### EXERCISE GOAL
Print nothing but the lines below starting at the line that holds "This screenshot has width=800, height=600." and ending at the line that holds "Task: Click the shopping cart icon in preview", including both, each exactly as written.

### DATASET ENTRIES

·····

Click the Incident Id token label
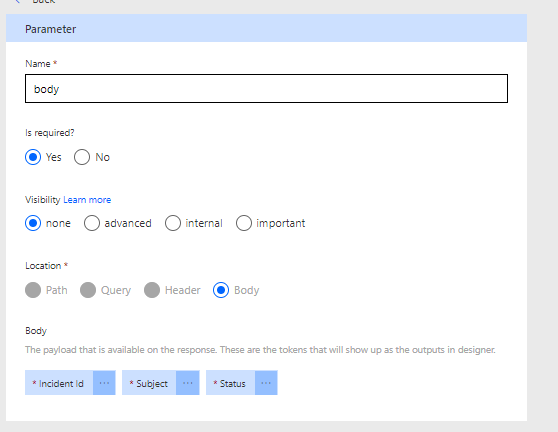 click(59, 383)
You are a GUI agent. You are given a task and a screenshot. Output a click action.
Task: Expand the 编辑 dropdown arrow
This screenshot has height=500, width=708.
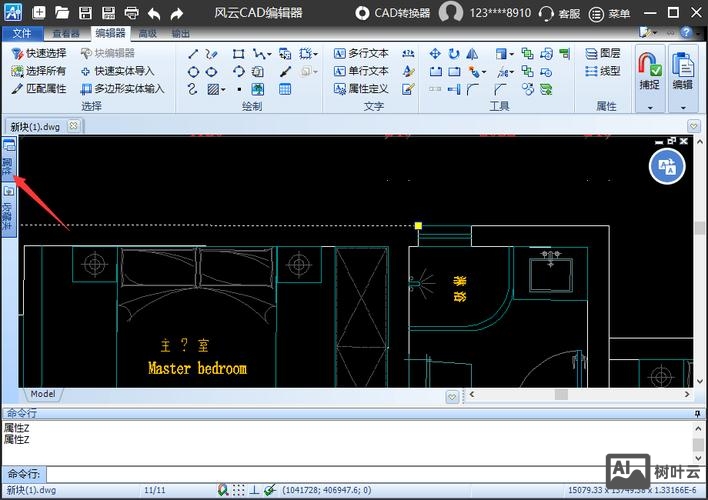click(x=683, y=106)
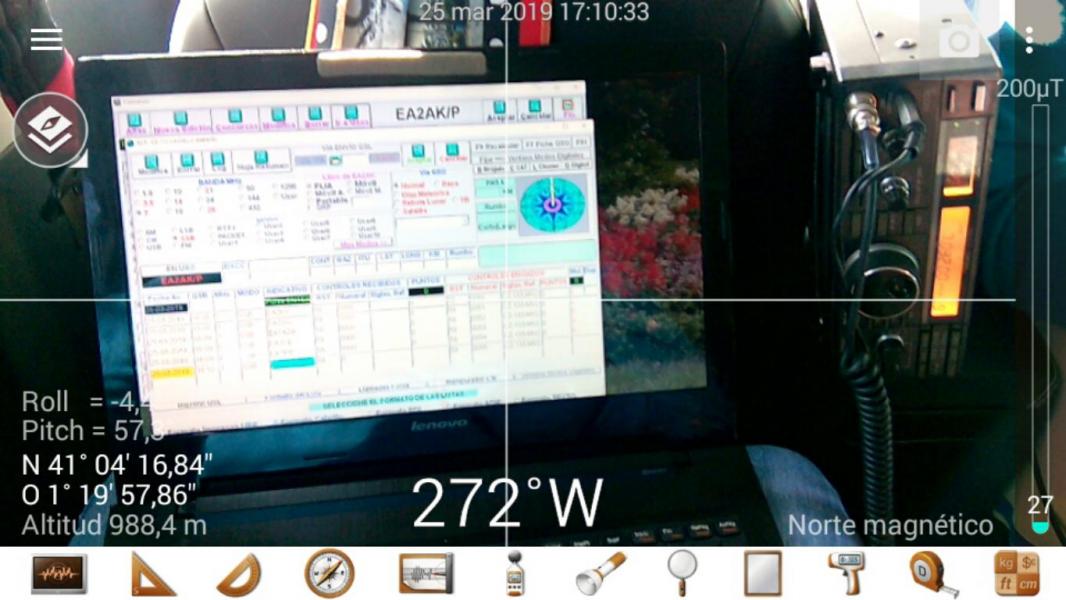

·····

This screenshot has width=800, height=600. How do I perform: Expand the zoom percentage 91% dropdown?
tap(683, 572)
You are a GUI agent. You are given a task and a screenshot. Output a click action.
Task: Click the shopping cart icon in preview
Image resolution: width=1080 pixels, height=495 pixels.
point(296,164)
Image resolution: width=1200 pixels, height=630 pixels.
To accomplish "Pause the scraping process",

·····

### REPLY TO THE TASK
This screenshot has width=800, height=600. How do I perform: Expand the zoom percentage 91% dropdown?
tap(683, 572)
You are a GUI agent. You are given a task and a screenshot. Output a click action.
Task: Click the shopping cart icon in preview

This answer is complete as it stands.